• HOW TO COMPLETE THIS TASK
Give the data again, word for word.
○ ○ ○
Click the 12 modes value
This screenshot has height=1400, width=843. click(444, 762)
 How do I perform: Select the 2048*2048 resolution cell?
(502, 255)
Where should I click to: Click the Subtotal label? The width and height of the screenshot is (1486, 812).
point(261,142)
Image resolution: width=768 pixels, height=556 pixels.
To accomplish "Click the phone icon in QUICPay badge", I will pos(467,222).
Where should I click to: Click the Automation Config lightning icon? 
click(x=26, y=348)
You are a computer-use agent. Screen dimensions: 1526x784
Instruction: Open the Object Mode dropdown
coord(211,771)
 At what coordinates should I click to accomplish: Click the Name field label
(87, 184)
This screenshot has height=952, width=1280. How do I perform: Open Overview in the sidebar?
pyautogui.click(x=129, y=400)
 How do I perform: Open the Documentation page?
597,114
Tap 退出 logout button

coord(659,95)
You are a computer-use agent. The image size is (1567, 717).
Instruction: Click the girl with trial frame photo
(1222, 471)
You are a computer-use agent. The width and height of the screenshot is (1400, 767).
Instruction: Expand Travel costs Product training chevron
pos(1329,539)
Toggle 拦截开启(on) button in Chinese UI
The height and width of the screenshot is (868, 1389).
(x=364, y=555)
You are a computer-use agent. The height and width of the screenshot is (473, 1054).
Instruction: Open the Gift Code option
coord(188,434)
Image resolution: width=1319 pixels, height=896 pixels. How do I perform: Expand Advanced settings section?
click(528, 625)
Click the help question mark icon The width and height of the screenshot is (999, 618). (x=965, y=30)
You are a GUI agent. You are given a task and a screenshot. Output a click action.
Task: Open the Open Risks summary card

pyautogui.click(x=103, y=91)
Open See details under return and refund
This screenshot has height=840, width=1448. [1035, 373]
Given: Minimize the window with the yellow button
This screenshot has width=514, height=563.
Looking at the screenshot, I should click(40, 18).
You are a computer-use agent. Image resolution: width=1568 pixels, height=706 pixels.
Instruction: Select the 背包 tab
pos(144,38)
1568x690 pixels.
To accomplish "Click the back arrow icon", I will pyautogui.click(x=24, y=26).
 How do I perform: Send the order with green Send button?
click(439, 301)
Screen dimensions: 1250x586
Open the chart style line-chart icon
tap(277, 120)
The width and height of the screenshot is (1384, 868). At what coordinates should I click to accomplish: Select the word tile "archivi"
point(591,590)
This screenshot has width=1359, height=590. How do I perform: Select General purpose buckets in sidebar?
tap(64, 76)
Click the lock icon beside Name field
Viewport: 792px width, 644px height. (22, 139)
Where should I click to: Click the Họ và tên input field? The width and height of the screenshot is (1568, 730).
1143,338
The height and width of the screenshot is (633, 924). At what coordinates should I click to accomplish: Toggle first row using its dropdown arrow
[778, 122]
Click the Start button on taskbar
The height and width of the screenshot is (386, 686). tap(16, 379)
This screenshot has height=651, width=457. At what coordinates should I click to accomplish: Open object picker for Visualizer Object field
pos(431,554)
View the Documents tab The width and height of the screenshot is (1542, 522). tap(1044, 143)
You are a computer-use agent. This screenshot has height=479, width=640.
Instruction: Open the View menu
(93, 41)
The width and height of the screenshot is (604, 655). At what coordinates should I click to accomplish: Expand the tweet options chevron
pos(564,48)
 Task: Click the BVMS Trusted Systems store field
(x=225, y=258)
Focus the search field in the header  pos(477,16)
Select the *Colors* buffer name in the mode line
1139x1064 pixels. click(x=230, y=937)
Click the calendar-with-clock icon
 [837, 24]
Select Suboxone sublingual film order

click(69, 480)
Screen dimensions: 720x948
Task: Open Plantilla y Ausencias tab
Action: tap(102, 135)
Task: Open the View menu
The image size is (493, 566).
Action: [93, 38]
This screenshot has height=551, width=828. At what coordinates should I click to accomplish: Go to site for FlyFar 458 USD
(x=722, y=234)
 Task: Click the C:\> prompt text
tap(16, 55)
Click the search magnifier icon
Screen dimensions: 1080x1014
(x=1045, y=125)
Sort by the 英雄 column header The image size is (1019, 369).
○ ○ ○
• EXERCISE OUTPUT
Click the 12 modes value
This screenshot has height=1400, width=843. click(444, 762)
 How do I perform: Select the 2048*2048 resolution cell?
(502, 255)
Where should I click to: Click the Subtotal label? The width and height of the screenshot is (1486, 812).
point(261,142)
Image resolution: width=768 pixels, height=556 pixels.
To accomplish "Click the phone icon in QUICPay badge", I will pos(467,222).
Where should I click to: Click the Automation Config lightning icon? 
click(x=26, y=348)
You are a computer-use agent. Screen dimensions: 1526x784
Instruction: Open the Object Mode dropdown
coord(211,771)
 At what coordinates should I click to accomplish: Click the Name field label
(87, 184)
This screenshot has height=952, width=1280. How do I perform: Open Overview in the sidebar?
pyautogui.click(x=129, y=400)
 How do I perform: Open the Documentation page?
597,114
Tap 退出 logout button

coord(659,95)
You are a computer-use agent. The image size is (1567, 717).
Instruction: Click the girl with trial frame photo
(1222, 471)
You are a computer-use agent. The width and height of the screenshot is (1400, 767).
Instruction: Expand Travel costs Product training chevron
pos(1329,539)
Toggle 拦截开启(on) button in Chinese UI
The height and width of the screenshot is (868, 1389).
(x=364, y=555)
You are a computer-use agent. The height and width of the screenshot is (473, 1054).
Instruction: Open the Gift Code option
coord(188,434)
Image resolution: width=1319 pixels, height=896 pixels. How do I perform: Expand Advanced settings section?
click(528, 625)
Click the help question mark icon The width and height of the screenshot is (999, 618). (x=965, y=30)
You are a GUI agent. You are given a task and a screenshot. Output a click action.
Task: Open the Open Risks summary card

pyautogui.click(x=103, y=91)
Open See details under return and refund
This screenshot has height=840, width=1448. [1035, 373]
Given: Minimize the window with the yellow button
This screenshot has width=514, height=563.
Looking at the screenshot, I should click(40, 18).
You are a computer-use agent. Image resolution: width=1568 pixels, height=706 pixels.
Instruction: Select the 背包 tab
pos(144,38)
1568x690 pixels.
To accomplish "Click the back arrow icon", I will pyautogui.click(x=24, y=26).
 How do I perform: Send the order with green Send button?
click(439, 301)
Screen dimensions: 1250x586
Open the chart style line-chart icon
tap(277, 120)
The width and height of the screenshot is (1384, 868). At what coordinates should I click to accomplish: Select the word tile "archivi"
point(591,590)
This screenshot has width=1359, height=590. How do I perform: Select General purpose buckets in sidebar?
tap(64, 76)
Click the lock icon beside Name field
Viewport: 792px width, 644px height. (22, 139)
Where should I click to: Click the Họ và tên input field? The width and height of the screenshot is (1568, 730).
1143,338
The height and width of the screenshot is (633, 924). At what coordinates should I click to accomplish: Toggle first row using its dropdown arrow
[778, 122]
Click the Start button on taskbar
The height and width of the screenshot is (386, 686). tap(16, 379)
This screenshot has height=651, width=457. At what coordinates should I click to accomplish: Open object picker for Visualizer Object field
pos(431,554)
View the Documents tab The width and height of the screenshot is (1542, 522). tap(1044, 143)
You are a computer-use agent. This screenshot has height=479, width=640.
Instruction: Open the View menu
(93, 41)
The width and height of the screenshot is (604, 655). At what coordinates should I click to accomplish: Expand the tweet options chevron
pos(564,48)
 Task: Click the BVMS Trusted Systems store field
(x=225, y=258)
Focus the search field in the header  pos(477,16)
Select the *Colors* buffer name in the mode line
1139x1064 pixels. click(x=230, y=937)
Click the calendar-with-clock icon
 [837, 24]
Select Suboxone sublingual film order

click(69, 480)
Screen dimensions: 720x948
Task: Open Plantilla y Ausencias tab
Action: tap(102, 135)
Task: Open the View menu
The image size is (493, 566).
Action: [93, 38]
This screenshot has height=551, width=828. At what coordinates should I click to accomplish: Go to site for FlyFar 458 USD
(x=722, y=234)
 Task: Click the C:\> prompt text
tap(16, 55)
Click the search magnifier icon
Screen dimensions: 1080x1014
(x=1045, y=125)
Sort by the 英雄 column header The image size is (1019, 369).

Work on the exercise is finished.